An epidural is a fundamentally different approach. It delivers medication directly to the nerves around your spinal cord, blocking pain signals from the uterus and birth canal. IV opioids travel through your bloodstream and work on pain receptors in your brain. That difference in mechanism explains the gap in effectiveness.

A large Cochrane review covering more than 10,000 women found that epidurals reduced pain scores dramatically compared to IV opioids, and women with epidurals were about 1.5 times more likely to rate their pain relief as “excellent” or “very good.” Perhaps the most telling number: women with epidurals were 90 percent less likely to need additional pain relief. Epidurals did not increase cesarean section rates, and newborn outcomes, including NICU admissions and health scores at five minutes, were similar between the two groups.

The tradeoff is that epidurals require an anesthesiologist, take about 15 minutes to start working, limit your ability to walk, and in older studies were associated with higher rates of assisted vaginal delivery (vacuum or forceps), though more recent trials from after 2005 have largely eliminated that difference. Epidurals also aren’t always available immediately. If your labor is progressing quickly, if you arrive at the hospital already well into active labor, or if the anesthesiologist is in another procedure, IV medication can fill the gap.

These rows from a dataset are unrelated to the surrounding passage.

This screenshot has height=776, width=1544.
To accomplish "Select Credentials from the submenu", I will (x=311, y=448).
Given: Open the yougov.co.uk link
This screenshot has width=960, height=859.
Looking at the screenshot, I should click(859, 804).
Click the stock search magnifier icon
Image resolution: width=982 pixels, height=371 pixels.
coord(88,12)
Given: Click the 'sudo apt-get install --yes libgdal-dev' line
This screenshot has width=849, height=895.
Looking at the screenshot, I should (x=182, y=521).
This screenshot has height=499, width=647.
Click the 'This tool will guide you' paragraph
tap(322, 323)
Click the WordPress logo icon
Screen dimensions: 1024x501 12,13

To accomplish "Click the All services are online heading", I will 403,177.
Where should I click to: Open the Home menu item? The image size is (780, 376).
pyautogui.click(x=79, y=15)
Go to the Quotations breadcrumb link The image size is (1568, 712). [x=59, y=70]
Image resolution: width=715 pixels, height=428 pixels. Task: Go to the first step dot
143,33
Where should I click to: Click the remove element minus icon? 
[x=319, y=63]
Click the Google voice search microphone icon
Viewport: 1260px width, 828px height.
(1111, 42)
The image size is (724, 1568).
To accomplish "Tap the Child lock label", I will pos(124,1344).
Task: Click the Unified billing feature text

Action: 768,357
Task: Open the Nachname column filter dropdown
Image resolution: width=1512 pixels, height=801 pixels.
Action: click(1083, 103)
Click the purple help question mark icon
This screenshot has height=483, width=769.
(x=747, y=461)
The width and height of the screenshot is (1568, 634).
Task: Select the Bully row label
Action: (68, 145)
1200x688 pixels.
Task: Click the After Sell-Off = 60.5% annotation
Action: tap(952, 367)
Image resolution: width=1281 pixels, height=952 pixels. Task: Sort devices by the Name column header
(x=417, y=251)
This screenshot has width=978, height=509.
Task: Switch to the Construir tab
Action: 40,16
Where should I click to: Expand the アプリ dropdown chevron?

Reasons You Might Choose IV Pain Medication

IV opioids make the most sense in a few specific scenarios. If you’re in active labor but not yet ready for or interested in an epidural, they offer fast, flexible relief. If you want some pain management but also want to maintain mobility and sensation, IV meds allow that in a way an epidural doesn’t. They’re also useful when labor is expected to progress quickly and there isn’t time to place an epidural, or when a medical condition makes epidural placement risky.

Some women plan to use IV medication as their primary pain relief strategy throughout labor. Others use it as a stepping stone, getting relief during early active labor and then transitioning to an epidural later. Both approaches are common. The key thing to know is that IV opioids reduce pain, they don’t eliminate it. If you’re looking for near-complete pain relief, an epidural is the more effective option. If you want to take the edge off while staying more mobile and alert, IV medication can do that well.

Effect on Your Baby

All IV opioids cross the placenta to some degree, which is why timing matters. The primary concern is temporary breathing difficulty in the newborn, called respiratory depression. In practice, this is uncommon when the medication is dosed appropriately and timed to allow clearance before delivery. When fentanyl and butorphanol were compared directly, butorphanol was associated with fewer newborns needing resuscitation and fewer requiring a reversal medication.

Apgar scores, the standard newborn health assessment done at one and five minutes after birth, generally look similar whether a mother receives IV opioids or an epidural. Large reviews have found no clear difference in NICU admission rates between the two approaches. The reassuring takeaway is that when used with proper timing, IV labor pain medications have a well-established safety profile for both mother and baby.